In 2016, CVPR ushered in its first ever Expo. Nearly 100 companies participated that year, and this year there are more than 115, bringing in $2 million in sponsorship revenue for the committee.

CVPR 2016, held at Caesars Palace in Las Vegas, attracted 3,500 people, an all-time high at the time. Held in the Octavius Ballroom at Caesars Palace, the show brought together nearly 100 companies. Platinum Sponsor’s booth is 20 by 20ft. Similar to industrial shows, companies set up screens to show demos or technical products.

In that year’s Sponsor list, besides Sensetime, we also saw more Chinese faces: Tucson Technology, DJI, Baidu, Didi… These companies have also become regular customers of CVPR in recent years.

Back then, sensetime’s booth was relatively simple: a poster on each side, three screens in the middle for a demo, and tables behind.

In 2018, sensetime’s CVPR booth, in addition to the red background as usual, has been completely different decoration: the booth is surrounded by four display walls, with a screen on both sides, used to display a kind of Sensetime technology products. With senseTime’s layout spanning a dozen areas, from SensePortrait, a facial-recognition system, to SenseAR, an augmented reality engine and platform, to SenseDrive, an in-car driver monitoring system, there are just too many demos to show.

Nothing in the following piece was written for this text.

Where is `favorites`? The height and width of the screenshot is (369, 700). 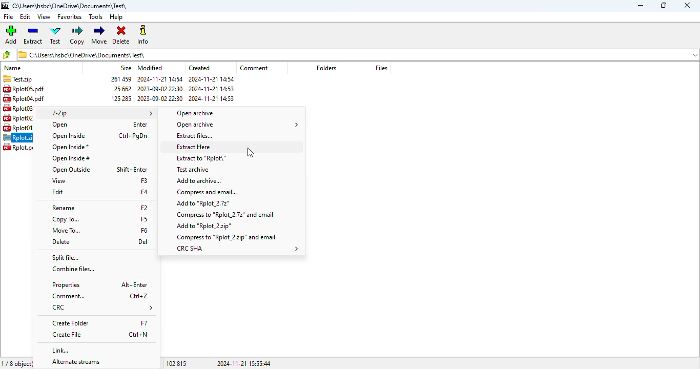
favorites is located at coordinates (70, 17).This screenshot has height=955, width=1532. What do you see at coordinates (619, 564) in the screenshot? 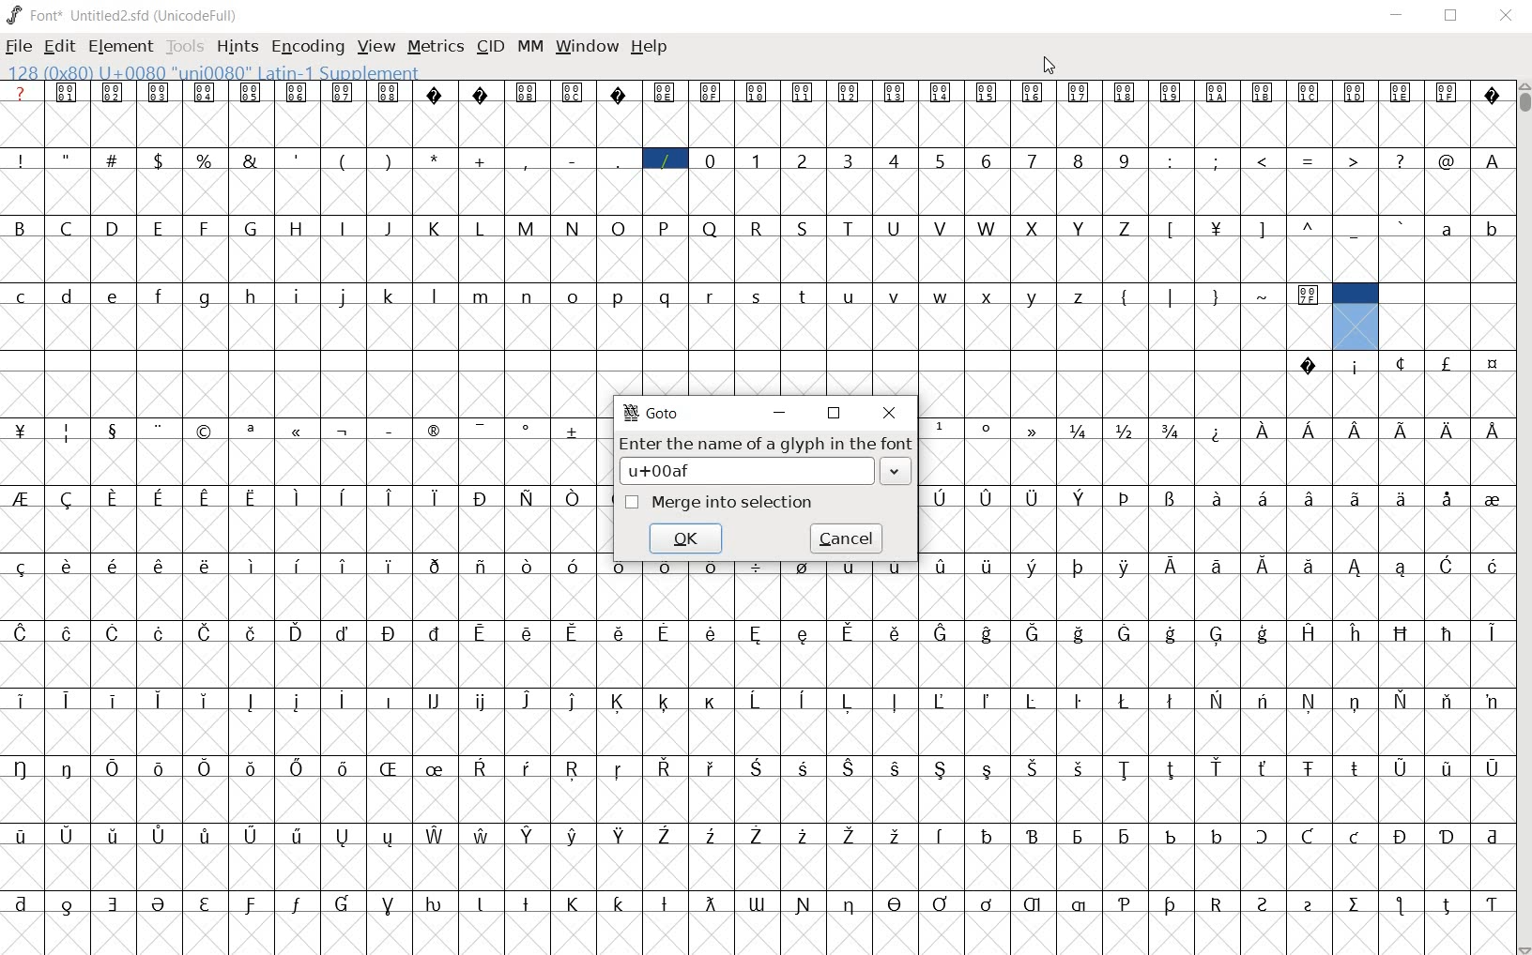
I see `Symbol` at bounding box center [619, 564].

Sensetime’s booth at CVPR 2018

It is a stroke of luck for computer vision scholars that these papers, which have appeared on a CVPR in the past few years, are now reproduced on CVPR as demos or even products.


Write at the end:

“I want to feel it once (CVPR).” This is the voice of many young computer vision students who have not experienced CVPR.

Lin still remembers the first year he took part in CVPR in 2005, when he also got an oral exam. “I prepared for two or three weeks and repeated it in front of the teacher. Oral time was also longer at that time, nearly 20 minutes.”

“When I was a student, I would always come to a meeting with curiosity, but now it is quite different.”

Shi jianping feels the same way. When she arrived in 2011, she was still a student and curious about everything. This year she brought several sensetime interns, some of them for the first time, and she looked a lot like herself.